Y entonces Edward la soltó, se dio la vuelta y se apoyó contra la repisa de la chimenea.
—¡Oh, canalla, borracho y mujeriego! —exclamó ella, con lágrimas de furia y dolor.
Allí estaba el muy bribón, exigiéndole que se casara con ella, mientras la tenía encerrada en una habitación como una yegua preñada y él se pasaba todo el día fuera bebiendo y flirteando. No lo toleraría; no volvería a tocarla, se juró Bella.
—¿Mujeriego? —preguntó él.
Luego se echó a reír y, en efecto, aunque aguantaba bien la cerveza, se hizo evidente que estaba borracho. Volvió a agarrarla y ella dejó escapar un grito e intentó zafarse de él, pero no era muy veloz en su estado. Edward la cogió y le arrancó la capa. Riéndose, la desnudó del todo; ella volvió a mirarlo a los ojos, furiosa.
—No pienso entreteneros después de haberos pasado los días bebiendo y acostándoos con rameras y... ¡Edward, no...!

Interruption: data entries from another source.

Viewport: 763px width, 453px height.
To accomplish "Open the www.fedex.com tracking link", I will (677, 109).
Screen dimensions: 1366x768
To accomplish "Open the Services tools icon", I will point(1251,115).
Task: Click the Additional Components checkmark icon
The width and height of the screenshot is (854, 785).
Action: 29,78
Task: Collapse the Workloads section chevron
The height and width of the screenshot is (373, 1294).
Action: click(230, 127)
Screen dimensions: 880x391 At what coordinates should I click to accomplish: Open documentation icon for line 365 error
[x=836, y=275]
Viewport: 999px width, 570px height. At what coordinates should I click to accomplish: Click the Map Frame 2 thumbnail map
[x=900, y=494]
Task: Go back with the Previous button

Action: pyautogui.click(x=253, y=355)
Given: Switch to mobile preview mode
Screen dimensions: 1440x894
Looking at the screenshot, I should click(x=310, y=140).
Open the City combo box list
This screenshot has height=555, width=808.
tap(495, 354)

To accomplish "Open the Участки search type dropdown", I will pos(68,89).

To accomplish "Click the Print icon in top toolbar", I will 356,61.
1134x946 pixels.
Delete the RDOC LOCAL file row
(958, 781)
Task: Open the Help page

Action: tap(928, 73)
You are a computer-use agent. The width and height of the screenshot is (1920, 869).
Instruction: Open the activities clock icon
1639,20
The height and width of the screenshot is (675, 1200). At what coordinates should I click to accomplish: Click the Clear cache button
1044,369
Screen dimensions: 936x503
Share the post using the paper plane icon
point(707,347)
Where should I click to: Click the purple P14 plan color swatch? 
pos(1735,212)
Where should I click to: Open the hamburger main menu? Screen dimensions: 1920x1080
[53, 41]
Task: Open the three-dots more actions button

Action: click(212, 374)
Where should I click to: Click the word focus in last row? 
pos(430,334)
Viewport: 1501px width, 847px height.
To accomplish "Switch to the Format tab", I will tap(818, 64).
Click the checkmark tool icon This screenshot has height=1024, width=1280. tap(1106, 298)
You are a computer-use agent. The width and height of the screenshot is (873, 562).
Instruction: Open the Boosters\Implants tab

Ella se encontró de pronto en sus brazos, furiosa... y cómoda. Y él la miraba con una misteriosa sonrisa. Bella le golpeó el pecho con un puño, pero él no se inmutó.
—Edward —gimió ella con voz entrecortada y bajando los ojos—, no puedo. No creo que me falten muchas semanas...
—Shhh, Bella. Sólo quiero dormir abrazado a vos y al niño.
La tendió con ternura en la cama y apagó las velas. Ella lo oyó desvestirse y pensó con amargura que lo odiaba, oh, lo odiaba con toda su alma, por todo lo que había hecho... y por hacerle sentir tan terribles celos y tan herida e indignada... y enamorada.
Se deslizó bajo las sábanas y se tendió a su lado, y ella sintió todo el maravilloso calor de su cuerpo desnudo y toda la fuerza de sus brazos que la acariciaban con delicadeza y ternura.
Transcurría el tiempo y él se limitó a abrazarla.
—¡No voy a casarme con vos, Edward! —advirtió ella apenas sin voz, mientras las lágrimas acudían a sus ojos y se apresuraba a tragar saliva.
—Dormid, Bella.
Se produjo un silencio entre ambos, hasta que ella se vio obligada a hablar una vez más.
—Me alegro de que no os hayan matado, Edward. Os aseguro que deseaba que regresarais con vida. Pero no me casaré con vos.
—Shhh, Bella. Dormid.
Y ella guardó silencio.
Edward volvió a besarle el cabello mientras se preguntaba quién podía haber tratado de matarlo esa noche. Si no se equivocaba, había visto una sombra en el patio.